Exercise details: Copy the records below exactly, from the line containing "Open the Organize dropdown menu" up to and including the line containing "Action: [494, 443]".

Source records:
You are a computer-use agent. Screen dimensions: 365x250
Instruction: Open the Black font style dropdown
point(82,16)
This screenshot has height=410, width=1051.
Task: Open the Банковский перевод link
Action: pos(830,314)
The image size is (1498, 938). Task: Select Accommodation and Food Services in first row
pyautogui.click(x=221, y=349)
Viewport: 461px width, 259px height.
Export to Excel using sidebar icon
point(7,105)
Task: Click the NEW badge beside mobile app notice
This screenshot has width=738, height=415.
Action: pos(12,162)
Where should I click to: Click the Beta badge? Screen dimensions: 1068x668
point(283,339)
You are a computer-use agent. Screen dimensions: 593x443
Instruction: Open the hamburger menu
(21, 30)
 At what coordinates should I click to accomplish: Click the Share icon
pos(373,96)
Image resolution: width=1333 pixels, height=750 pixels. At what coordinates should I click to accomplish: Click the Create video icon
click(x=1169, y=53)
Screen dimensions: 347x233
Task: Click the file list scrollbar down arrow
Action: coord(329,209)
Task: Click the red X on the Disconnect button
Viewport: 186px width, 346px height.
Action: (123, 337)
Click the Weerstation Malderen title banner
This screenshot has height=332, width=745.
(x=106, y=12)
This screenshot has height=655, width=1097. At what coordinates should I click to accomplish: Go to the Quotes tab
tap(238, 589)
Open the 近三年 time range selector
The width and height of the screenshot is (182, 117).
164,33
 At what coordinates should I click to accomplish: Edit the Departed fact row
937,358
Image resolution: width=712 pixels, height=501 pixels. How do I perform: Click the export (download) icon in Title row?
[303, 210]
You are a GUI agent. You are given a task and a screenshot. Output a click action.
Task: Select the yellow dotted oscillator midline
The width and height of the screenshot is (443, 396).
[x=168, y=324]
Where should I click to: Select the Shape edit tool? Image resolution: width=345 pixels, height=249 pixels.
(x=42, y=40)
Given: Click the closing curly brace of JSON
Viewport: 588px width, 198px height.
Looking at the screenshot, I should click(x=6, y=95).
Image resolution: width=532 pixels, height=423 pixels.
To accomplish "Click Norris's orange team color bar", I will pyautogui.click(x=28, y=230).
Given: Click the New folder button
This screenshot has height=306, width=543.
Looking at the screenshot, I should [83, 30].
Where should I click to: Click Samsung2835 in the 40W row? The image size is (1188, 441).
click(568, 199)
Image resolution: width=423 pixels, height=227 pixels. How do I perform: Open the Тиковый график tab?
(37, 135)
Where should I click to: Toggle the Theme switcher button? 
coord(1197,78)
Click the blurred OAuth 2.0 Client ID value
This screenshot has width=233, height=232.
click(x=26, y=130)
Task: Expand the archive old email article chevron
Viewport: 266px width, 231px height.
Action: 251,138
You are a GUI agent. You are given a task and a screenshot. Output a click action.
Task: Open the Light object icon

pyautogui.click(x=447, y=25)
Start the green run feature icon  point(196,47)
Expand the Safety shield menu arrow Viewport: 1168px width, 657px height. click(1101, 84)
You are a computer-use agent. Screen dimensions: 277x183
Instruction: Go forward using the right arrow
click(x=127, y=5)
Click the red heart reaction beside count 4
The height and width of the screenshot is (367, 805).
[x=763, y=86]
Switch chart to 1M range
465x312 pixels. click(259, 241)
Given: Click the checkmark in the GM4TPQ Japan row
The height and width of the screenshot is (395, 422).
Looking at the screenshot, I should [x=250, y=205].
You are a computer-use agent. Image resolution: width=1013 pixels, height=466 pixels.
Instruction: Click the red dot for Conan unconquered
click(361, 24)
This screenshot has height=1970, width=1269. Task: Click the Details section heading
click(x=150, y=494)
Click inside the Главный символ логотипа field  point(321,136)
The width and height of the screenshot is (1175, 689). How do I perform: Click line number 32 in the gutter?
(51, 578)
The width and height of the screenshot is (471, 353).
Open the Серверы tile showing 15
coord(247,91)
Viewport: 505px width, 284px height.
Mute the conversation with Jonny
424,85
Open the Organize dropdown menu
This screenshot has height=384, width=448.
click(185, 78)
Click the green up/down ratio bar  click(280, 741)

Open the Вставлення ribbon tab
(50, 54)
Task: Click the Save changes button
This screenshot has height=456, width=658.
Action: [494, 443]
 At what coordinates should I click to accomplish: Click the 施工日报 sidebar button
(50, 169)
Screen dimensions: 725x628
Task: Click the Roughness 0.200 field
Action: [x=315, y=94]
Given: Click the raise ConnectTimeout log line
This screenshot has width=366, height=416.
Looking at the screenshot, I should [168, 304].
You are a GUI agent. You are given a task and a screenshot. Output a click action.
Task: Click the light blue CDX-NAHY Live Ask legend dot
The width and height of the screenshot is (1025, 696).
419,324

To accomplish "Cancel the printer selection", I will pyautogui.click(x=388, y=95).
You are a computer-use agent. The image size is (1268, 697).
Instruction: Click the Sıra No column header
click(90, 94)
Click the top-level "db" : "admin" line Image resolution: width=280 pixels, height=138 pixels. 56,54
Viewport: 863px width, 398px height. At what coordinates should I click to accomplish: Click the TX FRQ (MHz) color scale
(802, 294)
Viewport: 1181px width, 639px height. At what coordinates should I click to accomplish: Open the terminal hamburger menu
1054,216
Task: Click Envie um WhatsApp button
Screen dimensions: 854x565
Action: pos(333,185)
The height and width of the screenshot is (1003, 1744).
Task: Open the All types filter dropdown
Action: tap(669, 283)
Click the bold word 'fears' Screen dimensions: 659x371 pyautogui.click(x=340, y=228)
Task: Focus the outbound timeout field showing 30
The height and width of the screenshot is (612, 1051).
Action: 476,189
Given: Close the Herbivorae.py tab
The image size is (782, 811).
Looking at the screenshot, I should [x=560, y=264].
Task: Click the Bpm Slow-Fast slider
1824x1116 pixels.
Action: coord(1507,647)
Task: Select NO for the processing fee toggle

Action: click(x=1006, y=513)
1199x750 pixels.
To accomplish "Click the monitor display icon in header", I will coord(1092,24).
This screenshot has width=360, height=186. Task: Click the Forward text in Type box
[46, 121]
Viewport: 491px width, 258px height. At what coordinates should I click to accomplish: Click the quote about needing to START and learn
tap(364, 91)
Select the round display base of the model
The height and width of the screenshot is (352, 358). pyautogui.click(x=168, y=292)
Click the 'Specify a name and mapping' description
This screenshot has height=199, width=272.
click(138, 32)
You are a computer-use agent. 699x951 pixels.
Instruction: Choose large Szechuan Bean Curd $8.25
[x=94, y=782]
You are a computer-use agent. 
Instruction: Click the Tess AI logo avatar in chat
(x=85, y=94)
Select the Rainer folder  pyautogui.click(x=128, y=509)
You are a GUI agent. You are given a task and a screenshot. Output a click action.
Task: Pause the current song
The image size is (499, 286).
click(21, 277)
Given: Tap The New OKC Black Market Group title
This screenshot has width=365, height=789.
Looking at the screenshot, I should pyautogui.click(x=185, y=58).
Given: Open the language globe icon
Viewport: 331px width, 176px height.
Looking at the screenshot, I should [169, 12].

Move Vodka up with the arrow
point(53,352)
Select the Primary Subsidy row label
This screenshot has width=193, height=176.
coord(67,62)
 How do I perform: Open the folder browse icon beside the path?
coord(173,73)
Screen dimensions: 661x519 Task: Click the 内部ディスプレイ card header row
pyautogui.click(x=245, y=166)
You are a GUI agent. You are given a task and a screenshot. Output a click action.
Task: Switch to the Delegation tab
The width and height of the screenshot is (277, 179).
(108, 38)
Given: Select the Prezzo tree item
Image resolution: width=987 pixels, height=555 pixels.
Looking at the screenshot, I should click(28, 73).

Answer to this problem:
Open the Organize dropdown menu
This screenshot has height=384, width=448.
click(185, 78)
Click the green up/down ratio bar  click(280, 741)

Open the Вставлення ribbon tab
(50, 54)
Task: Click the Save changes button
This screenshot has height=456, width=658.
Action: [494, 443]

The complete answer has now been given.